Finally, of note, the NJDEP has admitted "[t]o date, the [NJDEP] has determined that the Dam does not present an imminent danger of failure." Doc. No. 52, at 4.

The Debtor alleges that the NJDEP Application and 2024 Administrative Order are violations of the automatic stay granted under section 362 of the Bankruptcy Code because the NJDEP Application and the 2024 Administrative Order are post-petition attempts by a judgment creditor to modify the rights and responsibilities of the Debtor by eliminating the receivership in its entirety effectively making the Debtor directly responsible for the reconstruction and further by eliminating the conclusively determined liabilities and monetary obligations of the Debtor as determined by the final judgment and various other orders entered in the Dam Litigation.

The NJDEP states that the Debtor is incorrect in his assertions that it violated the automatic stay as its post-petition actions fall under the police and regulatory power exception to the automatic stay under section 362(b)(4).
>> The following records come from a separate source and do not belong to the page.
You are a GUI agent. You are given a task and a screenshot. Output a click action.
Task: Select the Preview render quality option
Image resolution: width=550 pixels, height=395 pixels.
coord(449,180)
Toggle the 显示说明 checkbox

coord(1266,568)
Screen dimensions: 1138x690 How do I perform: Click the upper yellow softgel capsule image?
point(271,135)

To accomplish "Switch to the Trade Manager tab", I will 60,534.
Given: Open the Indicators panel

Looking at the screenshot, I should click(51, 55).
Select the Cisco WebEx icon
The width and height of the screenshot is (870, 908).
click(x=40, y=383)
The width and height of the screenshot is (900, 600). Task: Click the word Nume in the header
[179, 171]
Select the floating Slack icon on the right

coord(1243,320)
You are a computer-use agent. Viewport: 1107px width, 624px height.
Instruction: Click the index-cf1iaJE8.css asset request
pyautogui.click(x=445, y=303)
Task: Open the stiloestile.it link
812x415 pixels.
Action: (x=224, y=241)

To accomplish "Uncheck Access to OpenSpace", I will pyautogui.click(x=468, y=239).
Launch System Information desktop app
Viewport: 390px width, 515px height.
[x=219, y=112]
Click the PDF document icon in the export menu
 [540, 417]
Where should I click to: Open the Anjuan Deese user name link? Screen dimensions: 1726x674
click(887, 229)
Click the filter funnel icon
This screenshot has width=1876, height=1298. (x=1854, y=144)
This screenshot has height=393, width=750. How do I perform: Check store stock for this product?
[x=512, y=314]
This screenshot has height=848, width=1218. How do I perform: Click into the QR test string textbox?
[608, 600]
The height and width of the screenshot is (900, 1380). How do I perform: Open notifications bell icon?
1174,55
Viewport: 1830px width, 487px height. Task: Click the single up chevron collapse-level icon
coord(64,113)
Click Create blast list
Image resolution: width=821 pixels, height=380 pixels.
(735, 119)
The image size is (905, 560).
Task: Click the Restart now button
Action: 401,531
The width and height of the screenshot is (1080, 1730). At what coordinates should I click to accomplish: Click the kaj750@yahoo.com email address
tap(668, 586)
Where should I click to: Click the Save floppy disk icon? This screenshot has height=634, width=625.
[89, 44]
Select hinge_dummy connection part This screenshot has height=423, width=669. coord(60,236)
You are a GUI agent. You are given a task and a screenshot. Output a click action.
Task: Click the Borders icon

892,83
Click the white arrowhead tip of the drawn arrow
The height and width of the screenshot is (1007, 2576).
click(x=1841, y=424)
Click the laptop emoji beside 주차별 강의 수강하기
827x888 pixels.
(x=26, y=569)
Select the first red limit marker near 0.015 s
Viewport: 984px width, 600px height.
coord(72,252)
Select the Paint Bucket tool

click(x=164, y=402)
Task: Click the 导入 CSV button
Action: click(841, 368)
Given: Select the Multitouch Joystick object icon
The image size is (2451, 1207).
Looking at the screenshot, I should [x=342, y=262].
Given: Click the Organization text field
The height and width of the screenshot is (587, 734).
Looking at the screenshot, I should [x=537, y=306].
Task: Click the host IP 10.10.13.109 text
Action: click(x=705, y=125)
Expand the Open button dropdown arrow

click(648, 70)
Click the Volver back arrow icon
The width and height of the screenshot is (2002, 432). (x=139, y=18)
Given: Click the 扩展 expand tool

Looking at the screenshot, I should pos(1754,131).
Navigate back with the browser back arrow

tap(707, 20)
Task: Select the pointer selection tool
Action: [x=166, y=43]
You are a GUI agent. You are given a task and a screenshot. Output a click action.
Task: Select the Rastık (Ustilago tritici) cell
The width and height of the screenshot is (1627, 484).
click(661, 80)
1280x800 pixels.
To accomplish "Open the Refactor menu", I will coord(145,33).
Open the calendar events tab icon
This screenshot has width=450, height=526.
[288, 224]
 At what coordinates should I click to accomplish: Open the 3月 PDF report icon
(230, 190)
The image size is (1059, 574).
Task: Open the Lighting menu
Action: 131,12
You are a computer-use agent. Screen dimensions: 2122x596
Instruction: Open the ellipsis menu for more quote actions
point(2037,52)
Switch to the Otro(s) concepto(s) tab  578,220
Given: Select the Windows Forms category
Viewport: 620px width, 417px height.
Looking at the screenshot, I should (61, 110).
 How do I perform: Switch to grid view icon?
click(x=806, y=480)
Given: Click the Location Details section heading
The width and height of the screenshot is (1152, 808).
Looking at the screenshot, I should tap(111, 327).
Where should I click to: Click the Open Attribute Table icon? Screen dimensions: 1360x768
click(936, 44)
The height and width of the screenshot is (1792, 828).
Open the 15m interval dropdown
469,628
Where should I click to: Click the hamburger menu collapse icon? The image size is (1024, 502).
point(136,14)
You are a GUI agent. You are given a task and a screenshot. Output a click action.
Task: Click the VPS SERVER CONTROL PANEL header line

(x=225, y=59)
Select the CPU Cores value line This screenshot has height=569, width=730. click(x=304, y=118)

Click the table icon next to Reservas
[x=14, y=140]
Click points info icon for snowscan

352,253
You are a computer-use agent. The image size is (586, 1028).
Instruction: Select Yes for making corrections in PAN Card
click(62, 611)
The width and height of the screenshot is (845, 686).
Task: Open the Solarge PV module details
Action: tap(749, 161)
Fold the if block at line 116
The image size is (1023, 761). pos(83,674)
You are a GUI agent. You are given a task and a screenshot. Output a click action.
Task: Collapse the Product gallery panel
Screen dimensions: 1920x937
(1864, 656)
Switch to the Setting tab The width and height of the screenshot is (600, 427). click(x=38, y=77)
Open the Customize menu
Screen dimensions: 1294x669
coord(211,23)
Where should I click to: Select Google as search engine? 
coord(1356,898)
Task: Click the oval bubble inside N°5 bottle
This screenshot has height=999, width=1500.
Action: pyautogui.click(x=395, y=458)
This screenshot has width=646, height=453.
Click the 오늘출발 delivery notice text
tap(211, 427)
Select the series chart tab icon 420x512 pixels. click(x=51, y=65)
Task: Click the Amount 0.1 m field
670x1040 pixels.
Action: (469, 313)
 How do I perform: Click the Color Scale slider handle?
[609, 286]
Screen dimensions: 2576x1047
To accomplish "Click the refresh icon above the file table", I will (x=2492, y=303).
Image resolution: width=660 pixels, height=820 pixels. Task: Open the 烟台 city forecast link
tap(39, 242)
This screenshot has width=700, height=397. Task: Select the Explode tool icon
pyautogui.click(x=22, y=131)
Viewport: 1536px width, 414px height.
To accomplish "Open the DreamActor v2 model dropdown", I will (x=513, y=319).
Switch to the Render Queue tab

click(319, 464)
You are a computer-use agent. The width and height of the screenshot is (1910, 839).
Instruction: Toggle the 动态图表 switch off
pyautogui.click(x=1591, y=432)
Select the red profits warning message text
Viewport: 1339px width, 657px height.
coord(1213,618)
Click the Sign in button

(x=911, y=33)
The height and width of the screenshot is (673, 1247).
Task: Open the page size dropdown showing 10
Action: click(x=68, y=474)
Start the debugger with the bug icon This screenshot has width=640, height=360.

Doc. No. 52, at 2.

DISCUSSION

I. The Police and Regulatory Exception to the Automatic Stay A. The Law

"When a debtor files for bankruptcy, Section 362(a) of the Bankruptcy Code imposes a broad automatic stay." In re Nortel Networks, Inc., 669 F.3d 128, 137 (3d Cir. 2011). It is well understood that the filing of a bankruptcy petition operates as a stay to all entities of:

(1) the commencement or continuation, including the issuance or employment of process, of a judicial, administrative, or other action or proceeding against the debtor that was or could have been commenced before the commencement of the case under this title, or to recover a claim against the debtor that arose before the commencement of the case under this title;
(2) the enforcement, against the debtor or against property of the estate, of a judgment obtained before the commencement of the case under this title; . . .
* * *
(6) any act to collect, assess, or recover a claim against the debtor that arose before the commencement of the case under this title; . . .
11 U.S.C. § 362(a)(1), (2) and (6). Indeed, "[t]he automatic stay provides one of the fundamental protections for debtors found in the Bankruptcy Code." Nortel Networks, 669 F.3d at 137 (citing Midlantic Nat'l Bank v. N.J. Dep't of Envtl. Prot., 474 U.S. 494, 503 (1986)). The automatic stay applies to the NJDEP. Penn Terra Ltd. v. Dep't of Envtl. Res., 733 F.2d 267, 271 (3d Cir. 1984).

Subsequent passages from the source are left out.